John Jay Students’ Science Research Has Strong Implications

  • Comment
Dan Fulop, left, and Kevin Pawlak, seniors at John Jay High, are semi-finalists in the the Intel Science Talent Search. Photo Credit: Courtesy of Katonah-Lewisboro School District

CROSS RIVER, N.Y. – One John Jay High School student may have found a way to cure cirrhosis. Another ,ight  have developed a way to destroy bacteria without the use of antibiotics.

At least that’s what their preliminary research indicates.

As a result of that research, John Jay seniors Dan Fulop and Kevin Pawlak have been chosen from 1,700 students nationwide as two of the 300 semifinalists in the Intel Science Talent Search (Intel STS) – one of the country’s most prestigious pre-college science competitions.

Previously known as the Westinghouse Science Talent Search, the competition has been in existence since 1942. Approximately 21,000 finalists and semi-finalists have received more than $13.8 million in awards.

Fulop and Pawlak are the first JJHS Intel semi-finalists in seven years.

Fulop’s work is related to RNA (ribonucleic acid) – a large group of molecules that plays a vital role in the coding, regulation and expression of genes. Utilizing and activating small RNA’s regulatory system within the body, Fulop succeeded in transforming a cirrhotic liver stem cell into a healthy cell, which could eventually lead to the development of a drug that could halt cirrhosis.

Since his junior year, Fulop has been meeting with Drs. Charles and Leslie Rogler at Albert Einstein College of Medicine of Yeshiva University in the Bronx. During his junior year, he commuted every week from mid-June to September, working nine to 10 hours a day, five to six days a week.

“I developed [the research] with [the Roglers] based on my interest, and then worked on an experimental design,” Fulop said.  He hopes to attend medical school and aspires to eventually become involved with cancer research.

Pawlak chose to explore unconventional anti-bacterial therapies. Because some bacteria are resistant to antibiotics, Pawlak’s quest was to break down the bacteria using an alternate method.
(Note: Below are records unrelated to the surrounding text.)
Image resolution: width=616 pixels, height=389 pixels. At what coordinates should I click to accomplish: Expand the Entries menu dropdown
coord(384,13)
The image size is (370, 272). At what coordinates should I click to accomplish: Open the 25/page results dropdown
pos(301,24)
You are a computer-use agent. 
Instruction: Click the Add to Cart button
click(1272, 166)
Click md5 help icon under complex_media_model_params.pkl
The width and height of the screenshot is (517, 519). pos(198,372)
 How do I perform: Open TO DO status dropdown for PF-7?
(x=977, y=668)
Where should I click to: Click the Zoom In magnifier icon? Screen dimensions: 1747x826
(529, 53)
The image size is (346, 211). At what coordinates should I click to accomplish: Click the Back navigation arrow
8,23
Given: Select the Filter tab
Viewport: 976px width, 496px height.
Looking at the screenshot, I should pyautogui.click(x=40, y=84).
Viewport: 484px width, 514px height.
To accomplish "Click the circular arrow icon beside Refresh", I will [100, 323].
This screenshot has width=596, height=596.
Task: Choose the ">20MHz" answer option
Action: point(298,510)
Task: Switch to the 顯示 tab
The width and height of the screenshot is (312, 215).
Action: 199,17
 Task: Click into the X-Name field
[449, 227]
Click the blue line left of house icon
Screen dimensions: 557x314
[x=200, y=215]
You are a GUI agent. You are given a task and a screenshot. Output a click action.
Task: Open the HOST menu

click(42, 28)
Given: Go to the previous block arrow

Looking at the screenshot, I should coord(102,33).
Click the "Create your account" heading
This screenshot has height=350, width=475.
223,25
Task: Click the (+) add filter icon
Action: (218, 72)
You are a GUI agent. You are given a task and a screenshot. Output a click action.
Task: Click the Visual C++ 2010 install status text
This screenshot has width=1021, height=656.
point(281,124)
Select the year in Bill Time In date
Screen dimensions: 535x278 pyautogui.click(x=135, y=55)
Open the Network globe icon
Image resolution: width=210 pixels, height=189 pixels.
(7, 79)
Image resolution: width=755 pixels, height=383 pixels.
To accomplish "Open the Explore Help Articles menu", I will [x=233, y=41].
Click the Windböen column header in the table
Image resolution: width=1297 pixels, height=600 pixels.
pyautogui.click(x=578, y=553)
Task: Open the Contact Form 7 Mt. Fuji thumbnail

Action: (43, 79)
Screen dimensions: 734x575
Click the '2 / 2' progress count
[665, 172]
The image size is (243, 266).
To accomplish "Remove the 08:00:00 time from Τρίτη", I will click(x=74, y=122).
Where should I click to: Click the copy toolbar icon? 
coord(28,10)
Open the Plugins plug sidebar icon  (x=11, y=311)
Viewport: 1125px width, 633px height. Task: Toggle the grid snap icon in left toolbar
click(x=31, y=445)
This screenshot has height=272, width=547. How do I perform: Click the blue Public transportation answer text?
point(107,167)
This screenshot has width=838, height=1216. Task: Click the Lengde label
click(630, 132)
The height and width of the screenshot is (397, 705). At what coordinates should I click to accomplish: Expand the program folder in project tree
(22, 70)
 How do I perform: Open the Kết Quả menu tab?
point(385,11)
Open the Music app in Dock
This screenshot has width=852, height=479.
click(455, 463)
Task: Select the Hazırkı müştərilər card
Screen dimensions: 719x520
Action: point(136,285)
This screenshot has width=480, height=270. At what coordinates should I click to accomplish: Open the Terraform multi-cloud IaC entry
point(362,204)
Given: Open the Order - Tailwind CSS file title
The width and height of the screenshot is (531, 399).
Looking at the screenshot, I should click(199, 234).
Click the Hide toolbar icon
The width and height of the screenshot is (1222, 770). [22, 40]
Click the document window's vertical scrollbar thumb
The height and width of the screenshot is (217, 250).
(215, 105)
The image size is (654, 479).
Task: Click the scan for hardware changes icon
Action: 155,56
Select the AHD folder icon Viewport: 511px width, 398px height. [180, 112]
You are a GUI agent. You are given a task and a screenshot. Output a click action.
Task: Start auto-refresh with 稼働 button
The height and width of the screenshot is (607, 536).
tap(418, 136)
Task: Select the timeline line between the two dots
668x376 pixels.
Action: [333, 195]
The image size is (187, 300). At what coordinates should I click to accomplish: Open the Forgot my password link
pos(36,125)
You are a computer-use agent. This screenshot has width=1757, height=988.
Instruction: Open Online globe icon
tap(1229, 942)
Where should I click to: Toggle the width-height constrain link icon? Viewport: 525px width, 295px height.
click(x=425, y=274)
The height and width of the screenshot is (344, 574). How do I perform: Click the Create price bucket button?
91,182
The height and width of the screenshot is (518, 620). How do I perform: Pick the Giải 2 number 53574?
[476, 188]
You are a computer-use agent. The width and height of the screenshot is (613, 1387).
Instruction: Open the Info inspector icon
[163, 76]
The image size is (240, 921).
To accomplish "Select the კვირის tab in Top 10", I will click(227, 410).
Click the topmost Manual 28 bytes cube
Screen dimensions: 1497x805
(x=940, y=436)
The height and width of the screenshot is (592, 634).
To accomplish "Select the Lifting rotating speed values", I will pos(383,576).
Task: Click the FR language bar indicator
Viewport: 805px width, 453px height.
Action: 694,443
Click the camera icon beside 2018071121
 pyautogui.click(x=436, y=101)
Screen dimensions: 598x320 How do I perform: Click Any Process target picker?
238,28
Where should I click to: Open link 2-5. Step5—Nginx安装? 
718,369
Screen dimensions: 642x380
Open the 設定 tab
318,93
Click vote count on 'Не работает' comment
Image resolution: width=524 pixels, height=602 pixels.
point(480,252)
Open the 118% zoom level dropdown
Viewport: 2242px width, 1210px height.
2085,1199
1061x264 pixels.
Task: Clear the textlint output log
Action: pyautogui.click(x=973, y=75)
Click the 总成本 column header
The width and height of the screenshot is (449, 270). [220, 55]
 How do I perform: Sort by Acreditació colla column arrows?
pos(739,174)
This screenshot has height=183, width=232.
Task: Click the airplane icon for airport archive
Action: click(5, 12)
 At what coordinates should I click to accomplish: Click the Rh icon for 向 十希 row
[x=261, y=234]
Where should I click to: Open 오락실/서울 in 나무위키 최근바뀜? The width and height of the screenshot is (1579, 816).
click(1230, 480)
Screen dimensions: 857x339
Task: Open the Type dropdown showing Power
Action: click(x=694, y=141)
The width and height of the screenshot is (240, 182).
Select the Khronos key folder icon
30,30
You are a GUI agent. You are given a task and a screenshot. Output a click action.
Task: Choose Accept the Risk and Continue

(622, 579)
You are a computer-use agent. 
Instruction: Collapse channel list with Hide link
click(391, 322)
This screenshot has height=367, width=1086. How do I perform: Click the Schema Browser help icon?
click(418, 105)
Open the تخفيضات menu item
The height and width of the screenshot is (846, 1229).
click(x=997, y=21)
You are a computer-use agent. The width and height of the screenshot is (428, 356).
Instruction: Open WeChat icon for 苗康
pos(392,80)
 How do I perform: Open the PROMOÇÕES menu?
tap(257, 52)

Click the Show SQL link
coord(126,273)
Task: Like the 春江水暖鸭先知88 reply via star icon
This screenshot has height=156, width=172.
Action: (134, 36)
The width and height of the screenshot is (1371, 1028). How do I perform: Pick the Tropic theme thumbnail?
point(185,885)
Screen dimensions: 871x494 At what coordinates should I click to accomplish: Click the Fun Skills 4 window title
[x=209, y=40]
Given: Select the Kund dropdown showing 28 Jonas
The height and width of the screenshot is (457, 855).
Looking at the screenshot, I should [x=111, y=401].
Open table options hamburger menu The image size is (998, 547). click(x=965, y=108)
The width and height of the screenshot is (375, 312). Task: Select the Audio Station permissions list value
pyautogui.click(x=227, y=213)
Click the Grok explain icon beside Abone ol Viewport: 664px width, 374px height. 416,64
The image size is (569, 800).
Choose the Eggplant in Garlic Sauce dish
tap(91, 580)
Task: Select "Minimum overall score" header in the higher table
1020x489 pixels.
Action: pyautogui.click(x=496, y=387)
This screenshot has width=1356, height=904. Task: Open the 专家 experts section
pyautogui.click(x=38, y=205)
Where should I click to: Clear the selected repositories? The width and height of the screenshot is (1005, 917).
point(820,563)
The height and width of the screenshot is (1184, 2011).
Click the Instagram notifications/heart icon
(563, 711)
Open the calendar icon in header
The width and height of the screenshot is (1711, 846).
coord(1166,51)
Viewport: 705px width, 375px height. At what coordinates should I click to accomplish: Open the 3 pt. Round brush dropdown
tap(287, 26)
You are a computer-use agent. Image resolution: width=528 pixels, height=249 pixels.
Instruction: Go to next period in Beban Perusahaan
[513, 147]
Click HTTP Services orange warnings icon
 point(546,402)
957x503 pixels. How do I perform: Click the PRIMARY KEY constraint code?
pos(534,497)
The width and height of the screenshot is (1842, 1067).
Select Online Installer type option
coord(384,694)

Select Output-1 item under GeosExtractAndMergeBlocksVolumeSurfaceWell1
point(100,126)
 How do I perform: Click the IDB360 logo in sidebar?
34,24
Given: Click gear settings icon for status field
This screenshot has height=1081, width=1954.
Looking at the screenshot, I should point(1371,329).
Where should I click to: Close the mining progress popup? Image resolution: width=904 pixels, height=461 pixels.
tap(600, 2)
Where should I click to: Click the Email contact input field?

Pawlak’s research discovered a method through which the utilization of less antibiotics actually increased bacterial death. 

He developed his project during his sophomore and junior years. Research was conducted at Texas Technical University under the tutelage of mentor, Dr. Kendra Rumbaugh. Pawlak spent more than seven weeks in Texas and expenses were covered through the Clark Scholars Program at Texas Tech. He plans to study history and biological science and to become a surgeon or scientific researcher after completing medical school.

Each of the 300 semifinalists received a $1,000 award from the Intel Foundation with an additional $1,000 going to his or her school.

From that select pool, 40 finalists will be invited to Washington, D.C. in March to participate in final judging, display their work in public, meet with notable scientists, and compete for a top award of $100,000. 

John Jay High School teachers Jodi Riordan, Ann Marie Lipinsky, and Dr. Linda Burke run the school’s research program and played an integral part in the success of the students.